DataDelta is easy to install through pip or feel free to clone locally to make changes.

Dependencies

DataDelta has very few dependencies:

  • pandas: a fast, powerful, flexible and easy to use open source data analysis and manipulation tool - DataDelta is built on for comparing dataframes
  • numpy: The fundamental package for scientific computing with Python - used for transformations and calculations
  • jinja2: a fast, expressive, extensible templating engine - used to generate the HTML report
  • pytest (optional): a mature full-featured Python testing tool that helps you write better programs - used for testing

Installation

  • Install using Pip through PyPI:
    pip install datadelta
    

OR

  • Clone the repo locally:
    git clone https://github.com/gibbsbravo/DataDelta.git
    

(back to top)

Usage Examples

  • Quick starter code to get summary dataframe changes report:

    import pandas as pd
    import datadelta as delta
    
    old_df = pd.read_csv('MainTestData_old_df.csv') # Add your old dataframe here
    new_df = pd.read_csv('MainTestData_new_df.csv') # Add your new dataframe here
    primary_key = 'A' # Set the primary key
    column_subset = None # Specify the subset of columns of interest or leave None to compare all columns
    
    # The consolidated_report dictionary will contain the summary changes
    consolidated_report, record_changes_comparison_df = delta.create_consolidated_report(
        old_df, new_df, primary_key, column_subset)
    
    # This will create a report named datadelta_html_report.html in the current working directory containing the summary changes
    delta.export_html_report(consolidated_report, record_changes_comparison_df,
                          export_file_name='datadelta_html_report.html',
                          overwrite_existing_file=False)
    
  • Get dataframe summary:

      import pandas as pd
      import datadelta as delta
    
      new_df = pd.read_csv('MainTestData_new_df.csv') # Add your new dataframe here
    
      # Returns a report summarizing the key attributes and values of a dataframe
      summary_report = delta.get_df_summary(
        input_df=new_df, primary_key=primary_key, column_subset=column_subset, max_cols=15)
    
  • Get record count changes report:

      old_df = pd.read_csv('MainTestData_old_df.csv') # Add your old dataframe here
      new_df = pd.read_csv('MainTestData_new_df.csv') # Add your new dataframe here
      primary_key = 'A' # Set the primary key
      column_subset = None # Specify the subset of columns of interest or leave None to compare all columns
    
      # Returns a report summarizing any changes to the number of records (and composition) between two dataframes
      record_count_change_report = delta.check_record_count(
        old_df, new_df, primary_key)
    

Other functions include:

  • check_column_names: Returns a report summarizing any changes to column names between two dataframes
  • check_datatypes: Returns a report summarizing any columns with different datatypes
  • check_chg_in_values: Returns a report summarizing any records with changes in values
  • get_records_in_both_tables: Returns the records found in both dataframes
  • get_record_changes_comparison_df: Returns a dataframe comparing any records with changes in values by column
  • export_html_report: Exports an html report of the differences between two dataframes

(back to top)

Contributing

Contributions are what make the open source community such an amazing place to learn, inspire, and create. Any contributions you make are greatly appreciated.

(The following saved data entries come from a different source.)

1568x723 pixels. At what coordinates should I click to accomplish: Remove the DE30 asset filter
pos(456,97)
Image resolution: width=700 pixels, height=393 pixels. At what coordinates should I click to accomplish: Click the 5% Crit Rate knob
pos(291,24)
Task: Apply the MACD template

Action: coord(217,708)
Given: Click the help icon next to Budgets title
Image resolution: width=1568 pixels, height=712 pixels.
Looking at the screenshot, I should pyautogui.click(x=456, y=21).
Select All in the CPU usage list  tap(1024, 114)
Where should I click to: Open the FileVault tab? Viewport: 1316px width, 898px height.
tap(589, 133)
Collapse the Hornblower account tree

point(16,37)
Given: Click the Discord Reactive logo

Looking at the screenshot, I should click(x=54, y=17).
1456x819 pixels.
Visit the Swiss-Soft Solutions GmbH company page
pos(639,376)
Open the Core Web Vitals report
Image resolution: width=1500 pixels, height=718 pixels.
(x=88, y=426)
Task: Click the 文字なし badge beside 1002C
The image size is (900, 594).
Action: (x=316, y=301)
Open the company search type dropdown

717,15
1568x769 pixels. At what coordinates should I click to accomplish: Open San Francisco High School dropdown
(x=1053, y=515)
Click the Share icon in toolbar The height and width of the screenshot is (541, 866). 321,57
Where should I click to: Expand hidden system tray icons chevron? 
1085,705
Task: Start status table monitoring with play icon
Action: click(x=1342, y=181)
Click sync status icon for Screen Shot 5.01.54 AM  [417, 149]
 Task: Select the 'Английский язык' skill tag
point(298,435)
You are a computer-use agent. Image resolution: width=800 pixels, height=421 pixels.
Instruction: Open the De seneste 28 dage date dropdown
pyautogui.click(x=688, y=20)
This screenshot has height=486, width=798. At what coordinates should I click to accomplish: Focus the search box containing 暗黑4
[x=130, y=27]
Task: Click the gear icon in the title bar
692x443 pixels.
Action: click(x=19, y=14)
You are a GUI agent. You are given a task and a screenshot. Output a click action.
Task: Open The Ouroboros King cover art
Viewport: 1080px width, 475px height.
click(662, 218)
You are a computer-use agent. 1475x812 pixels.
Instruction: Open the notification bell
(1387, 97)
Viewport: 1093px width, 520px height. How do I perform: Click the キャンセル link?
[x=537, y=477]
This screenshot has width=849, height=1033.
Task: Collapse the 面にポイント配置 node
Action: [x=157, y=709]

If you have a suggestion that would make this better, please fork the repo and create a pull request. You can also simply open an issue with the tag "enhancement". Don't forget to give the project a star! Thanks again!

  1. Fork the Project
  2. Create your Feature Branch (git checkout -b feature/AmazingFeature)
  3. Commit your Changes (git commit -m 'Add some AmazingFeature')
  4. Push to the Branch (git push origin feature/AmazingFeature)
  5. Open a Pull Request

(back to top)

Example HTML Report Output

Report Screenshot

(back to top)

License

Distributed under the GNU General Public License v3 (GPLV3) License. See LICENSE.txt for more information.

(back to top)

Contact

Andrew Gibbs-Bravo - andrewgbravo@gmail.com

Project Link: https://github.com/gibbsbravo/DataDelta

(back to top)

Project details


Download files

Download the file for your platform. If you're not sure which to choose, learn more about installing packages.

Source Distribution

datadelta-0.0.2.tar.gz (293.8 kB view details)

Uploaded Source

Built Distribution

If you're not sure about the file name format, learn more about wheel file names.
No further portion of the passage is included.